After discussing the composition of the OSI model and some of the key actors involved in transferring packets from one host to another, we can finally discuss the specific capabilities that allow communication between hosts.

The idea at the heart of the Internet is that two computers can talk to each other. Although it is rare to find two hosts directly connected to each other, understanding what happens if they are connected is crucial to understanding all the other things that happen when multiple hosts communicate through switches or routers.

Therefore, this article focuses on host-to-host communication and each of the individual steps involved in the process.

Host-to-host communication

Since there is no router in the figure, we know that all communication takes place on the same network — therefore, host A and host B are both configured with IP addresses belonging to the same network.

Each host has a unique IP address and MAC address. Since each host is also an L3 device, each host has an ARP table. Currently, their ARP table is empty.

Host A first generates some data for host B. Host A knows that the final destination of this data will be IP address 10.10.10.20 (Host B). Host A also knows its own address (10.10.10.10) and is therefore able to create the L3 header with the desired source and destination IP addresses.

But as we learned earlier, packet delivery is L2’s job, so even though these hosts are directly connected to each other, L2 headers must be created.

The source MAC address of the L2 packet header is the MAC address of host A (aaA.aaa.aaaa). The destination MAC address of the L2 packet header should be the MAC address of Host B. However, Host A does not have Host B’s IP address in the ARP table. Therefore, Host B’s MAC address is not known.

Therefore, host A cannot create the correct L2 header to send the packet to host B’s NIC. Host A must initiate an ARP request to obtain the lost information:

An ARP request is a single packet that essentially asks: “If someone has IP 10.10.10.20, please send me your MAC address.”

Remember that host A does not know if host B exists at this point. In fact, Host A does not know that it is directly connected to Host B. Therefore, the problem is for everyone on the link. ARP requests are sent as broadcasts, and if other hosts are connected to the link, they will also receive ARP requests.

Also note that host A includes its own MAC address in the ARP request itself. This allows host B (if present) to easily reply the requested information directly to Host A.

Receiving ARP requests allows host B to learn something. That is, the IP address of host A is 10.10.10.10, and the related MAC address is aaA.aaa.aaaa. Notice that this entry has now been added to the ARP table for host B.

Host B can use this new information to respond directly to Host A. The ARP response is sent as A unicast message, directly addressed to host A. If there are other hosts on this link, they will not see the ARP response.

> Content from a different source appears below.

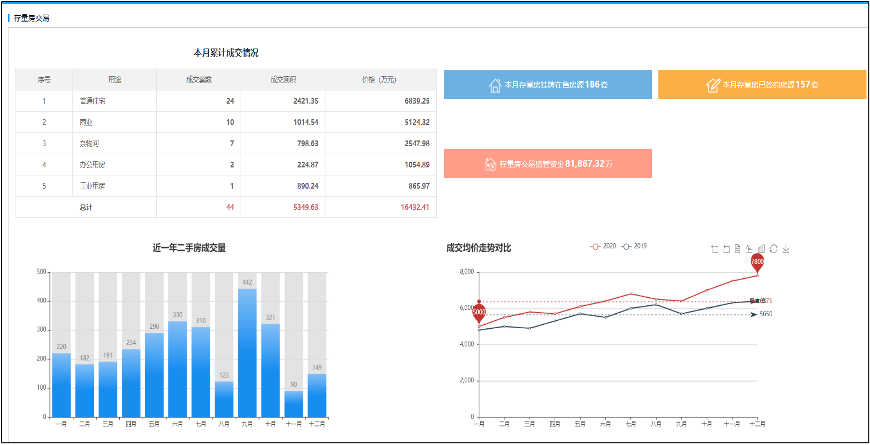Toggle the 2020 series in legend
The height and width of the screenshot is (445, 870).
coord(603,246)
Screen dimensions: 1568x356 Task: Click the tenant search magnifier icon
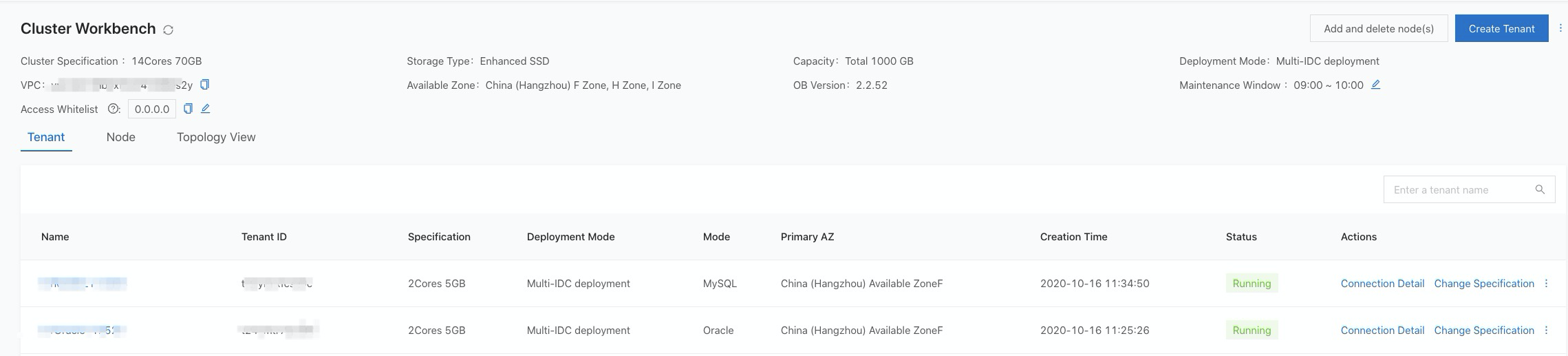1540,189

The ARP response will include the information requested by host A: IP address 10.10.10.20 is serviced by the NIC whose MAC address is bbbb.bbbb. BBBB. Host A will populate its ARP table with this information:

After populating host A’s ARP table, Host A can now successfully put the correct L2 header together and send the packet to host B.

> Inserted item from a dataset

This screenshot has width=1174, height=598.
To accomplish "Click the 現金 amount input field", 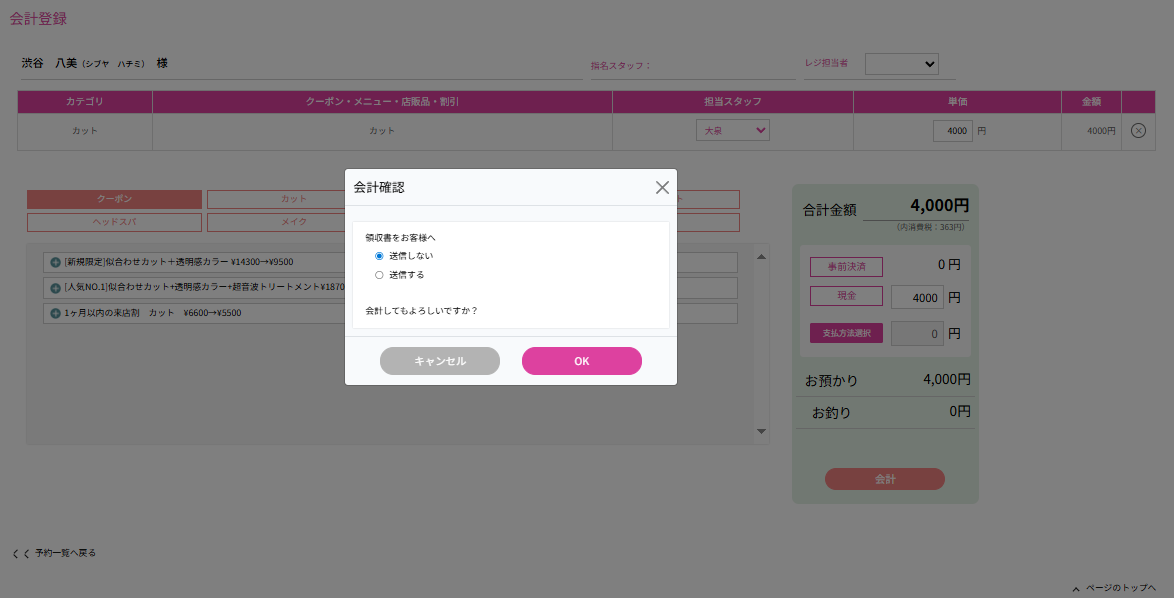I will coord(917,297).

When host B retrieves data, it will be able to respond effortlessly because it already has host A mapped in its ARP table.

conclusion

Also, it is rare to find two hosts directly connected to each other. But knowing what packets need to get from one host to another is key to understanding how a switch implements multi-host communication or a router implements multi-network communication. Both will be the subject of the next article in this series.

The key thing to note is that the host does not know whether it is connected to a switch or directly to another host. In both cases, the host will follow the process outlined above when attempting to communicate with another host.